Task statement - Please write out the stretch from "Short Read Archive Web access. Top" through "to other resources." in the Short Read Archive article below, word for word.

Passage shown -
U.S. flag

An official website of the United States government

NCBI Bookshelf. A service of the National Library of Medicine, National Institutes of Health.

NCBI News [Internet]. Bethesda (MD): National Center for Biotechnology Information (US); 1991-2012.

Cover of NCBI News

NCBI News [Internet].

Show details

NCBI News, August 2009

, Ph.D. and , M.S.

Author Information and Affiliations

Created: .

Estimated reading time: 7 minutes

The NCBI now maintains the Short Read Archive (SRA) (www.ncbi.nlm.nih.gov/Traces/sra/) as a repository for data from sequencing projects that use the new massively parallel sequencing technologies, often called next-generation sequencing. These methods can generate hundreds of megabases to gigabases of data in a single instrument run, millions of times the output of a standard Sanger sequencing instrument. Applications of these technologies include sequencing of new genomes, re-sequencing of targeted genomic regions, sequencing complete genomes of multiple individuals to mine for variations, transcriptome sequencing to sample splice variants and expression levels, environmental samples and other metagenome sequencing, and chromatin DNA binding protein analysis. SRA provides the ability to search and display aspects of SRA project data through the SRA homepage (Figure 1, top panel), and the Entrez system (Figure 1, bottom panel. The SRA site also provides direct access to download data through the Aspera Connect (www.aspera.com) client that offers much faster transfers than traditional ftp. A recently added BLAST service allows searches against the transcriptome sequencing studies from the SRA data.

Figure 1. Short Read Archive Web access.

Figure 1

Short Read Archive Web access. Top panel. The SRA homepage has access to the SRA browser as well as documentation, and a link to SRA submissions through tabs at the top of the page. Bottom panel. Entrez allows searches of SRA Experiment records. These (more...)

The Short Read Archive will become quite important as next-generation sequencing technologies continue to improve and become even less expensive. The power and capabilities of the SRA site will expand to provide better and more powerful options for searching and connecting these data to other resources.

Data section -

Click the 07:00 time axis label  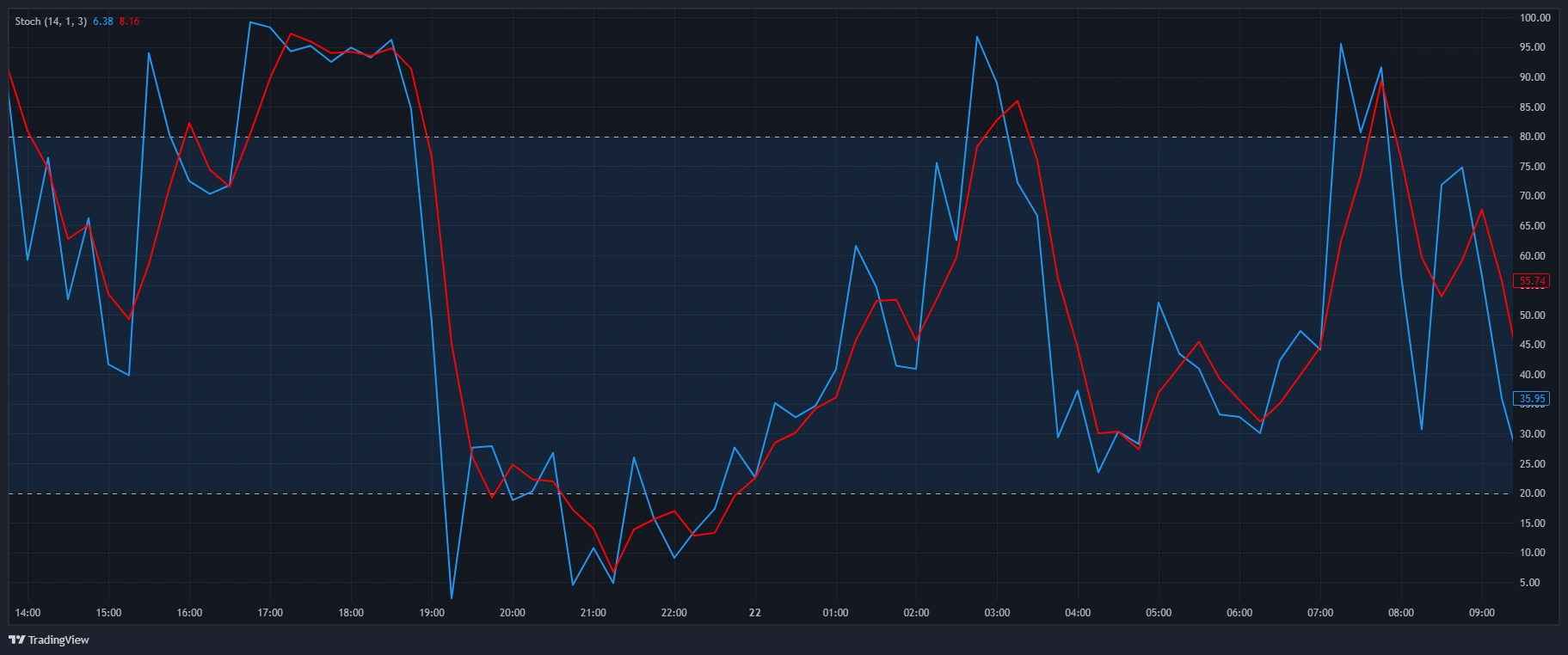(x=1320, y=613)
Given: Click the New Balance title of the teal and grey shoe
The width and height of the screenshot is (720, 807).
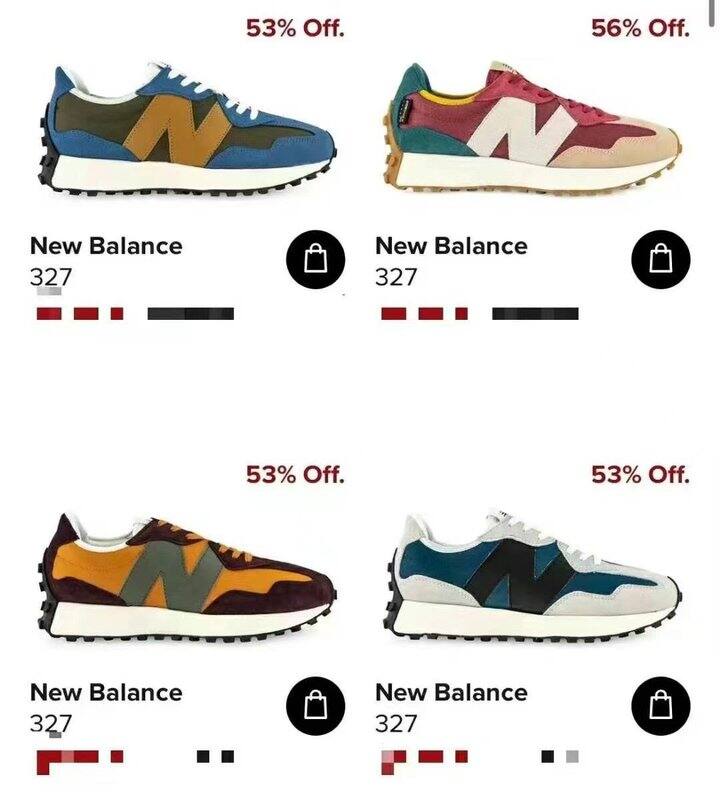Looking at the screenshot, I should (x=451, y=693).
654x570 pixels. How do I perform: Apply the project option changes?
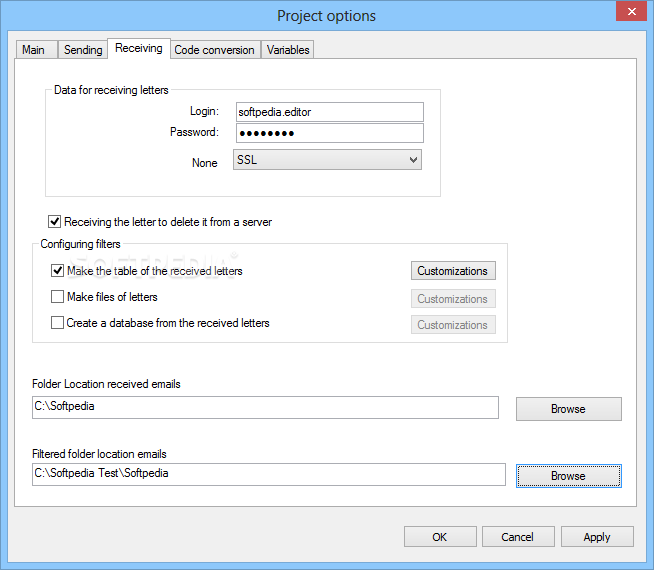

--

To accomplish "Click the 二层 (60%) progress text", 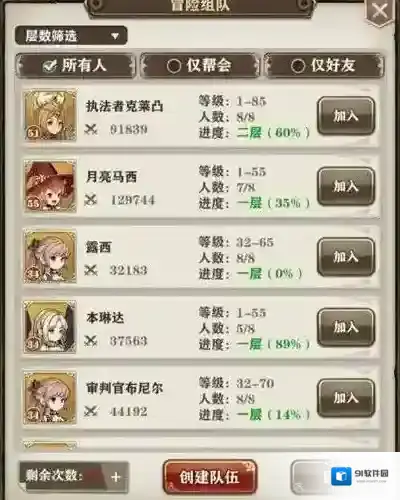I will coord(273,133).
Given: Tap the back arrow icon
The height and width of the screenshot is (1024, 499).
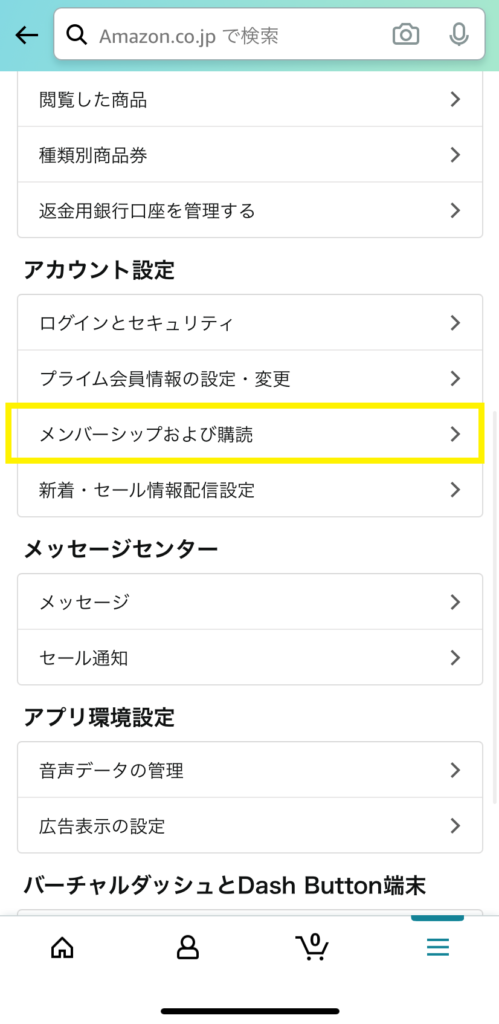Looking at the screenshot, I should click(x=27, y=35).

Response to this task -
Short Read Archive Web access. Top panel. The SRA homepage has access to the SRA browser as well as documentation, and a link to SRA submissions through tabs at the top of the page. Bottom panel. Entrez allows searches of SRA Experiment records. These (more...)

The Short Read Archive will become quite important as next-generation sequencing technologies continue to improve and become even less expensive. The power and capabilities of the SRA site will expand to provide better and more powerful options for searching and connecting these data to other resources.